● **Extrait fourni**:
+ + +

Alors que la réduction des émissions de gaz à effet de serre, la transition énergétique, la modernisation de nos infrastructures ou la réalisation de logements abordables ont toutes été déclarées priorités politiques absolues par notre Gouvernement, la création de nouvelles décharges semble être négligée dans cette équation.


A quoi tient cette situation regrettable ? Quelles sont les conséquences entrepreneuriales, environnementales et sociétales découlant de la pénurie de décharges ? Et finalement quels sont les enjeux pour l’Artisanat et pour notre développement durable ?

Une analyse de la situation des décharges et une description des conséquences.

A l’heure actuelle le Luxembourg ne dispose plus que de 5 décharges proprement dites1, dont aucune n’accepte des terres (déblais) polluées. La répartition (localisation) géographique hétérogène des décharges oblige les camions à traverser tout le pays, afin de transporter des terres inertes et propres à leur destination finale. En moyenne un camion de terrassement doit parcourir une distance d’environ 70 km pour arriver finalement à une décharge.

Ainsi, la situation actuelle conduit à des émissions de gaz à effet de serre supplémentaires d’environ 10.000 to par an. Des émissions foncièrement inutiles et évitables, correspondant au besoin de chauffage de 1.500 maisons unifamiliales, soit l’ordre de grandeur de la ville de Diekirch avec ses 6.700 habitants.

Les conséquences néfastes du manque de décharges ne s’arrêtent pas à une pollution superflue. Une estimation des déblais inertes générés par des projets d’investissements au sud du pays a montré que les seuls chantiers d’envergure créeront un « besoin en capacités de décharges » d’environ 1,705 mio m3. Il s’agit notamment de l’extension de l’autoroute A3, du nouvel hôpital à Esch/Alzette (dit Südspidol), du projet « Eurohub » ou du contournement de Bascharage. Il va sans dire que ces derniers sont destinés à créer des infrastructures modernes, visant à améliorer sur le moyen et le long terme, notre qualité de vie ainsi que d’accompagner le développement économique de notre pays.

Le Luxembourg se targue depuis des décennies d’une économie très dynamique qui génère, comparé aux autres pays développés, des salaires et retraites élevés, de même que des prestations sociales confortables. En conclusion inverse, il semble évident que cette croissance s’accompagne de besoins accrus en infrastructures telles que des écoles, des hôpitaux ou de nouveaux réseaux routiers et ferroviaires.

Si nous acceptons volontiers l’augmentation de notre niveau de vie, il en va tout autrement lorsqu’il est question d’ériger des immeubles ou de construire des routes. Outre l’effet « nimby » qui se cache de plus en plus souvent derrière des considérations « écologiques » – politiquement plus correctes que d’évoquer la perte de sa « vue imprenable » – l’évacuation des déchets inertes liés à ces chantiers pose problème. Déjà que le terme en soi induit en erreur du fait que les « déchets » dont question ici ne sont rien d’autre que de la terre qu’il faut excaver avant de pouvoir entamer les constructions proprement dites.

+ + +

● **Consigne écrite A**: Résumez en deux phrases l'extrait sur les décharges au Luxembourg.
● **Consigne écrite B**:
Répondez aux questions suivantes d'après l'extrait sur les décharges au Luxembourg.
(i) Quelle distance un camion de terrassement doit-il parcourir en moyenne pour arriver à une décharge ?
(ii) À quelle ville l'extrait compare-t-il les émissions inutiles, et combien d'habitants compte-t-elle ?
(iii) Quel nom donne-t-on au nouvel hôpital prévu à Esch/Alzette ?
● **Consigne écrite C**: Poursuivez l'extrait sur les décharges au Luxembourg en reprenant après sa dernière phrase.

+ + +

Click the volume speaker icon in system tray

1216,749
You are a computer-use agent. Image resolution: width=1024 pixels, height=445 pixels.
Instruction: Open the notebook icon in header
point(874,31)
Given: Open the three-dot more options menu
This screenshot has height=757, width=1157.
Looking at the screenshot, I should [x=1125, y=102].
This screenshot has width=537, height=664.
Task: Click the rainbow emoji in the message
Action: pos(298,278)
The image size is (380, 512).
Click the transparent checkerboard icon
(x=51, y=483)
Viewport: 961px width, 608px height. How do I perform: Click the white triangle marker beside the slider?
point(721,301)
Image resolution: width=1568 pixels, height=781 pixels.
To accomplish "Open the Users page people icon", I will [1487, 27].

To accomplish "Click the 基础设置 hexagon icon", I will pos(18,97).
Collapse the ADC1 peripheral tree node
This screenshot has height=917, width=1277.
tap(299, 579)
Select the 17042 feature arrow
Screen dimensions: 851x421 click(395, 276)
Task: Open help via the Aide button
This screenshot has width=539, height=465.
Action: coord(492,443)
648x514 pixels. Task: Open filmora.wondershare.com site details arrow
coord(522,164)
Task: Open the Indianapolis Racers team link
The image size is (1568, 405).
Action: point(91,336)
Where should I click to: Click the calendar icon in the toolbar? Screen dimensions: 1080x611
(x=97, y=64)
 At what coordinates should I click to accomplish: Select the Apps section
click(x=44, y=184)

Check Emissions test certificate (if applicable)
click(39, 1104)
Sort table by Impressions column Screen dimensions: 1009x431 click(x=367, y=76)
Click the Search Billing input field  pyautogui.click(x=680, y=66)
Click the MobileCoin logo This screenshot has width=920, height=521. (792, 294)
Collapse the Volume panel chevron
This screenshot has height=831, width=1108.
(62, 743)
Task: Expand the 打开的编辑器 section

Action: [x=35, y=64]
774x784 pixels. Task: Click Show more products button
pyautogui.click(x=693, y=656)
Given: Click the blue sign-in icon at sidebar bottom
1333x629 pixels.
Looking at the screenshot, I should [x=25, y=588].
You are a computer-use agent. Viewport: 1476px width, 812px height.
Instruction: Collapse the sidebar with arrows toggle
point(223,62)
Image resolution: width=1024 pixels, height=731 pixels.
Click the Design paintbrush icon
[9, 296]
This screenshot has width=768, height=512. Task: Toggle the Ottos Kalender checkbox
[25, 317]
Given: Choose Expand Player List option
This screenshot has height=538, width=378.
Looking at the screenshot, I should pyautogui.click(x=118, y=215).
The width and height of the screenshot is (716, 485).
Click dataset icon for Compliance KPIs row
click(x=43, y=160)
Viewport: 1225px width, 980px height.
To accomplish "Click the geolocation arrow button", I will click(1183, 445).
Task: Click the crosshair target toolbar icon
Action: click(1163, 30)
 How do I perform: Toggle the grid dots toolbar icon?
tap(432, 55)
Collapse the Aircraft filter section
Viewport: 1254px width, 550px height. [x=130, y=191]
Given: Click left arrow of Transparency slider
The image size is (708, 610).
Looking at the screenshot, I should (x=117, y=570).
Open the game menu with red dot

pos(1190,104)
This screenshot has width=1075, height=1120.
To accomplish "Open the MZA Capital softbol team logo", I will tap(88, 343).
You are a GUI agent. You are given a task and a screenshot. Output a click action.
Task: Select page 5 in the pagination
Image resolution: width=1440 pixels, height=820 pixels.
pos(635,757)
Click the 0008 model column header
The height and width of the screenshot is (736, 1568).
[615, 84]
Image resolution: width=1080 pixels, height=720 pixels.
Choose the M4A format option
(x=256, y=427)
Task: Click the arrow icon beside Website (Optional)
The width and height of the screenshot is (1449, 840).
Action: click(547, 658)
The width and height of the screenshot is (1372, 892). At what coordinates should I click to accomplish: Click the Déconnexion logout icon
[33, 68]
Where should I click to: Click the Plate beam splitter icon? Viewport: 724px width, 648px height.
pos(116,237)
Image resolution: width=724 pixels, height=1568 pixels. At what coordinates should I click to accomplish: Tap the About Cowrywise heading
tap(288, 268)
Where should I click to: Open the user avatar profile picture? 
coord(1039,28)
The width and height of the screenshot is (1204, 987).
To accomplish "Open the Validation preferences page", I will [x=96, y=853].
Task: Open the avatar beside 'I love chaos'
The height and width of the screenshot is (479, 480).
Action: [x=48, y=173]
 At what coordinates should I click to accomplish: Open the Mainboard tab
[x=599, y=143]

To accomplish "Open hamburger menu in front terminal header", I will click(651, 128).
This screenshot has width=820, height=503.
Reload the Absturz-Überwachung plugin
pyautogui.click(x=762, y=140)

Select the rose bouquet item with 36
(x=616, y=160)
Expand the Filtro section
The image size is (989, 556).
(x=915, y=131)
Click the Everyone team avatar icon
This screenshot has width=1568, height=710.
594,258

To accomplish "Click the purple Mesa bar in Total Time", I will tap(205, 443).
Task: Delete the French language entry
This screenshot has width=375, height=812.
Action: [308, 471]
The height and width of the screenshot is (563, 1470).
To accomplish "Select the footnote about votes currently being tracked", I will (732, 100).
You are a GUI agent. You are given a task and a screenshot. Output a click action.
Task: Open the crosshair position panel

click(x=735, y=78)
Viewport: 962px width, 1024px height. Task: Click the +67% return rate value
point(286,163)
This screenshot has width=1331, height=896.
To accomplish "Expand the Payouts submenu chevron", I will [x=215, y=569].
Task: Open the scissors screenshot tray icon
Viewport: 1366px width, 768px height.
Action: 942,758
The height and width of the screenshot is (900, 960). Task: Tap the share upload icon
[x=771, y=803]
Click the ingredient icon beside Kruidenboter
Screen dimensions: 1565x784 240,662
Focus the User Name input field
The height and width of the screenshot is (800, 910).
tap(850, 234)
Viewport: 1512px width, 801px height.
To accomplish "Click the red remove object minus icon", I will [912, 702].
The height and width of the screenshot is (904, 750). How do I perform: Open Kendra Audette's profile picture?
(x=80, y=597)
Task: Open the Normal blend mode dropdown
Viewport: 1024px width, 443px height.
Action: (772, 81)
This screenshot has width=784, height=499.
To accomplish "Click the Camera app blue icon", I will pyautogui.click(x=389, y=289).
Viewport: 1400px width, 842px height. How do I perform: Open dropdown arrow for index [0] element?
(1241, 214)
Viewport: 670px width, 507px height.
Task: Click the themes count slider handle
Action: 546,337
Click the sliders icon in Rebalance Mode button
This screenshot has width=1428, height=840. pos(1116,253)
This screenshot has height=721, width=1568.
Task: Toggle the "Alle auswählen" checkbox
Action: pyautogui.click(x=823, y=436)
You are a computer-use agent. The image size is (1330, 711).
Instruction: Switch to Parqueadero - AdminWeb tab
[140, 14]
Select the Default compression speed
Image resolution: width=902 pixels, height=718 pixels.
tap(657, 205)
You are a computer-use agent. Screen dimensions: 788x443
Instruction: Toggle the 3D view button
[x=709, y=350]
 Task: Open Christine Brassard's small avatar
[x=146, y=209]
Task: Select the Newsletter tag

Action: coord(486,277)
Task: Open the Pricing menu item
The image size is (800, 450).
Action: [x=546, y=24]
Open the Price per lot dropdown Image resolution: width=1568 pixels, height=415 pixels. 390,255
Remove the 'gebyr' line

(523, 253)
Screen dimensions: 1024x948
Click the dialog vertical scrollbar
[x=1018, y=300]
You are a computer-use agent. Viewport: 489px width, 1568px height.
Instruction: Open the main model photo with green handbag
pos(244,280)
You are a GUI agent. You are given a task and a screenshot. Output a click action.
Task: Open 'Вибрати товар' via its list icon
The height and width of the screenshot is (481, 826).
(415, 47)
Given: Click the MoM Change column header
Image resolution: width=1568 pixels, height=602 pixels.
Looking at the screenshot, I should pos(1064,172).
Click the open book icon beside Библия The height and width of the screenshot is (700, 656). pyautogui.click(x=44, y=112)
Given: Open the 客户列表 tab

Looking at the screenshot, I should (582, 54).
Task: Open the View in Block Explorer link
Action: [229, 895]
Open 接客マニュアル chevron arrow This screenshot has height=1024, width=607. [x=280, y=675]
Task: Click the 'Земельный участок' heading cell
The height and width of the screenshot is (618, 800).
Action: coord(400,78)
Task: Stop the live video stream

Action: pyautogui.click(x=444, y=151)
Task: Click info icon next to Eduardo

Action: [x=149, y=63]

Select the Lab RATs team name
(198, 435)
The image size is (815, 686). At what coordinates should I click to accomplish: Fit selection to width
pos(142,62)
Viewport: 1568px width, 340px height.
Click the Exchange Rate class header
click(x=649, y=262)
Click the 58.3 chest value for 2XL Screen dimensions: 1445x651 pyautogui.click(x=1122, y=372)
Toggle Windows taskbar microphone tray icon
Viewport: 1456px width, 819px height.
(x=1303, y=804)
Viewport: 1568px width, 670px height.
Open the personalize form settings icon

+ + +

● **Réponse attendue A**: Le Luxembourg ne compte plus que cinq décharges, dont aucune n'accepte de terres polluées, et leur répartition oblige les camions de terrassement à parcourir en moyenne environ 70 km, ce qui entraîne des émissions supplémentaires de gaz à effet de serre d'environ 10.000 to par an. En outre, les grands chantiers du sud du pays créeront un besoin en capacités de décharges d'environ 1,705 mio m3, alors que l'évacuation de ces déblais inertes, qui ne sont que de la terre excavée, pose problème.

● **Réponse attendue B**:
(i) Environ 70 km.
(ii) À la ville de Diekirch, qui compte 6.700 habitants.
(iii) Südspidol.

● **Réponse attendue C**:
Idéalement le pays devrait disposer d’un réseau de décharges géographiquement réparties à travers le pays, de sorte à minimiser les trajets à parcourir par les camions. Les avantages attachés à un tel système sautant aux yeux : il réduit les émissions de gaz à effet de serre au minimum, augmente la productivité des entreprises et diminue par là même les coûts de production, notamment des logements.

Outre les problèmes cités ci-avant, la situation mène régulièrement à des embouteillages devant nos décharges. Les frais supplémentaires, corollaire des pertes de temps colossales, présentent un risque financier, non maîtrisable pour les entrepreneurs qui se trouvent en outre dans l’impossibilité de pouvoir calculer les rendements de leurs camions. Par ailleurs, il ne faut pas perdre de vue que le problème des décharges ne se limite pas aux entrepreneurs mais impacte aussi le reste de la chaîne de valeur. Si le terrassement ne peut être réalisé dans les délais prévus, les corps de métiers subséquents sont également retardés dans la réalisation de leurs travaux et subissent, en conséquence, des pertes de chiffre d’affaires.

Que pouvons-nous faire pour améliorer notre situation ?

D’un côté, si la planification de nouveaux sites pourrait être accélérée, le millefeuille administratif qui en amont se greffe dessus ne contribue guère à faciliter les choses. D’un autre côté, on assiste au refus de certains propriétaires de céder leur terrain. S’y ajoutent les réticences des élus locaux face à la création de décharges sur le territoire de leur commune. Même si objectivement ils reconnaissent le besoin de ce genre d’infrastructures, ils plient devant la pression de leurs citoyens, s’opposant à ces « nuisances » qui risquent de les importuner et de porter préjudice à leur qualité de vie.

La Chambre des Métiers lance donc un appel au Gouvernement afin d’adopter une démarche plus proactive dans ce dossier et un appel à la solidarité aux responsables communaux, qui, s’ils veulent développer leur commune, devraient également accepter une part de responsabilité en matière de mise en décharge des terres excavées.

Enfin, si certains responsables politiques nationaux préconisent une nouvelle façon de construire, évitant la génération de déchets inertes, il faut garder en tête que la plupart du temps, les entreprises de construction ne font qu’exécuter les plans de construction élaborés par les maîtres d’ouvrage et la maîtrise d’œuvre. Concernant cette recommandation, la politique se trompe donc manifestement de destinataire.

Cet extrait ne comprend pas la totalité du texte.